Une bibliothèque nationale et universitaire
En premier lieu, nous proposons de réunir sous un toit les deux grandes bibliothèques scientifiques du pays en une nouvelle Bibliothèque nationale et universitaire du Luxembourg (BNUL) comprenant les sections suivantes:
Une bibliothèque nationale à fonction patrimoniale qui ne se limitera pas à la conservation des luxemburgensia, mais qui entreprendra également une réelle mise en valeur de ceux-ci par l'édition de bibliographies, la réalisation d'expositions, ainsi que par la mise en uvre de projets de recherche sur l'histoire, les techniques et la sociologie du livre et de l'imprimerie au Luxembourg.
Cette véritable renaissance de la section des imprimés luxembourgeois de l'actuelle BNL conduira d'ail-leurs à une redéfinition du concept même de luxemburgensia et ira de pair avec une valorisation de ses fonctions et de son personnel scientifique et technique.
Une bibliothèque scientifique et de recherche regroupant les fonds documentaires étrangers de l'actuelle BNL et de la bibliothèque du Centre universitaire, afin de constituer un instrument de recherche digne d'une ville universitaire. Cette structure devra bénéficier elle aussi d'un personnel scientifique qualifié, spécialisé et payé en fonction de ses études, pratiquant une politique d'achat et de catalogage qui tiendra compte à la fois des programmes d'enseignement et de recherche des différents instituts d'enseignement supérieur du Luxembourg, des courants scientifiques et littéraires du monde contemporain et des grands projets d'édition.
À ces deux piliers de la nouvelle institution s'ajouteront un musée du livre (l'actuelle Réserve précieuse de la BNL) auquel sera rattaché un atelier de restauration, le Centre d'études et de documentation musicales et, pourquoi pas?, le Centre national de littérature, dont la collaboration avec la section Luxemburgensia de la nouvelle BNUL devra de toute façon s'intensifier.

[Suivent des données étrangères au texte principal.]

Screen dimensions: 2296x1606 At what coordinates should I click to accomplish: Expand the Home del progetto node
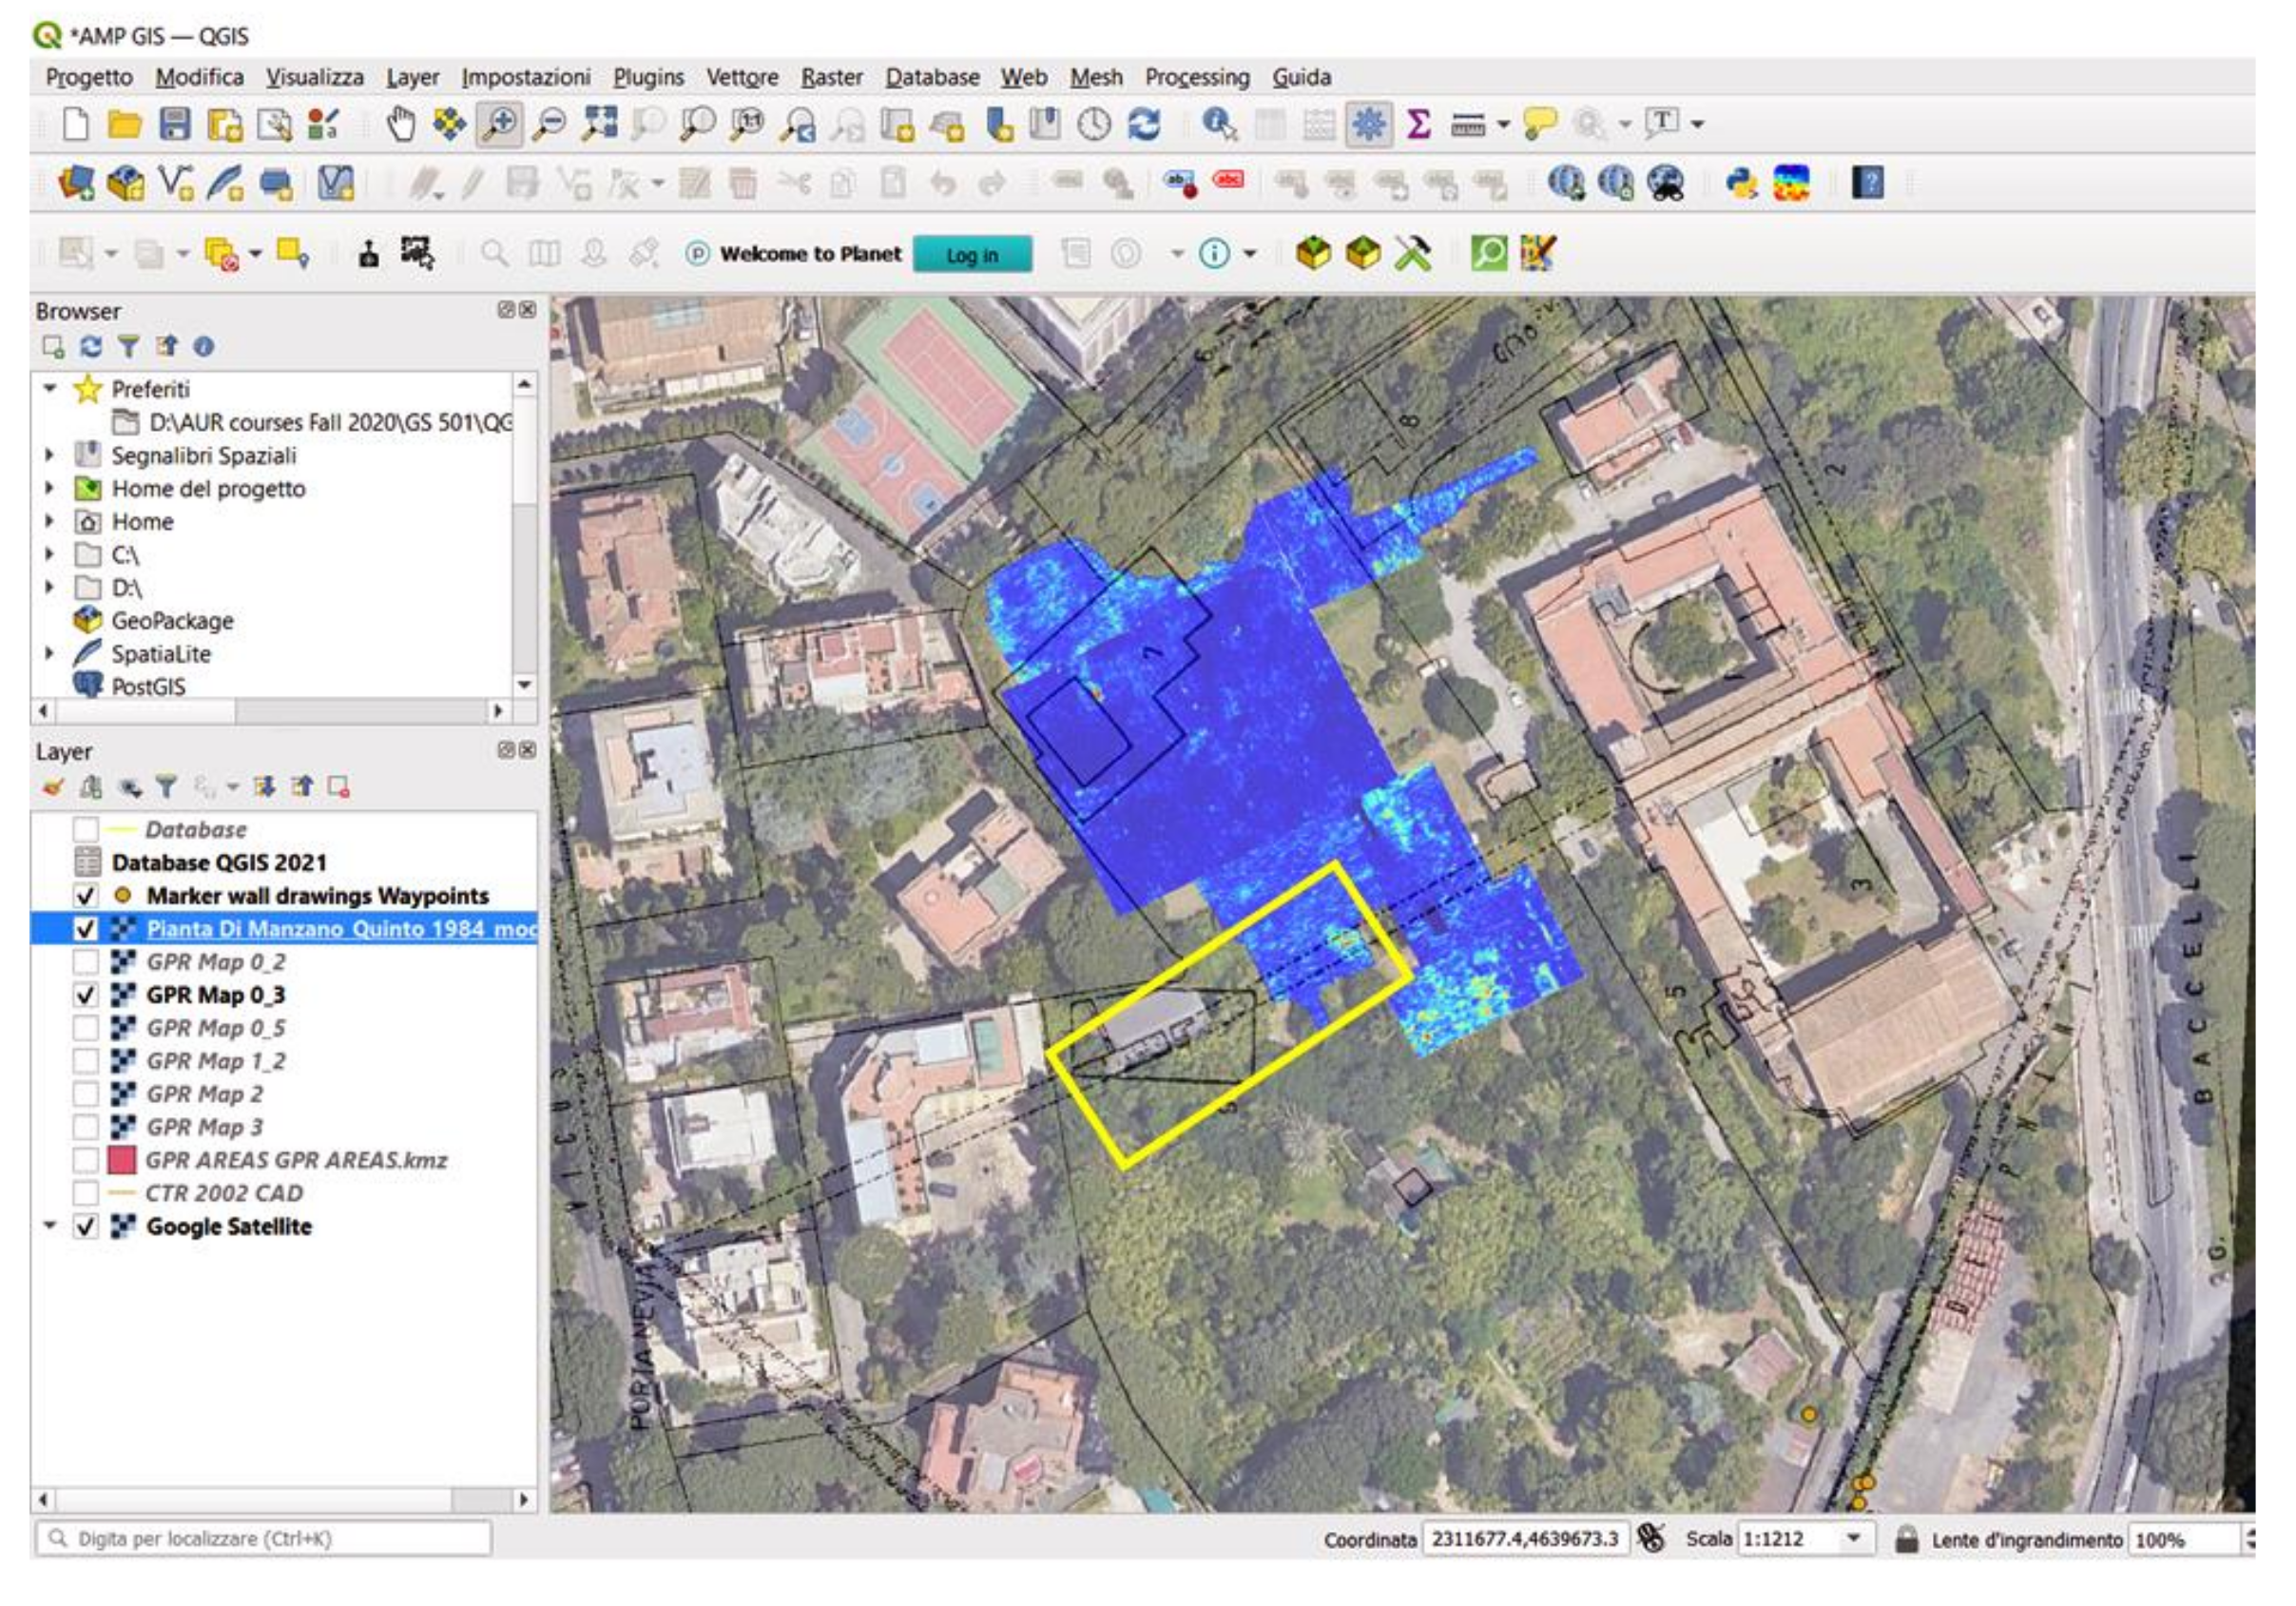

La BNUL accueillera également un institut de formation qui fait actuellement cruellement défaut. En effet, parmi les nouvelles fonctions qui incomberont à la BNUL figurera au premier plan la formation professionnelle, qu'il s'agisse de celle des nouveaux bibliothécaires, restaurateurs, etc., ou de la formation continue qu'on proposera au personnel de toutes les bibliothèques du pays. Enfin la BNUL assurera la fonction de tête de réseau du catalogue collectif luxembourgeois.
Il va de soi que ces diverses fonctions devront s'inscrire dans une structure intégrée sur un site unique permettant la consultation parallèle et simultanée de documents de tous les fonds conservés de la nouvelle Bibliothèque nationale et universitaire, y compris si possible ceux de l'actuel Centre national de littérature. En effet, si la décentralisation peut contribuer à l'irrigation cuturelle d'un pays, elle ne doit pas s'effectuer aux frais des usagers du service public (c'est-à-dire en définitive des contribuables). Autant il est souhaitable que des unités indépendantes (comme p.ex. le CNA) soient implantées en différents points du territoire, autant il est nécessaire de réunir des unités complémentaires!
Une bibliothèque centrale de lecture publique
Nous proposons ensuite la création d'une bibliothèque centrale de lecture publique c'est-à-dire d'une bibliothèque répondant par son offre documentaire aux besoins du public le plus large. Certes il s'agit d'une mission remplie partiellement par les bibliothèques municipales d'Esch et de Luxembourg et par la BNL. Mais d'une part, ces bibliothèques ne couvrent qu'une partie du territoire du Grand-Duché et d'autre part, la BNL actuelle n'est absolument pas adaptée à cette fonction, ni par les fonds qu'elle conserve, ni par son système de consultation et de prêt.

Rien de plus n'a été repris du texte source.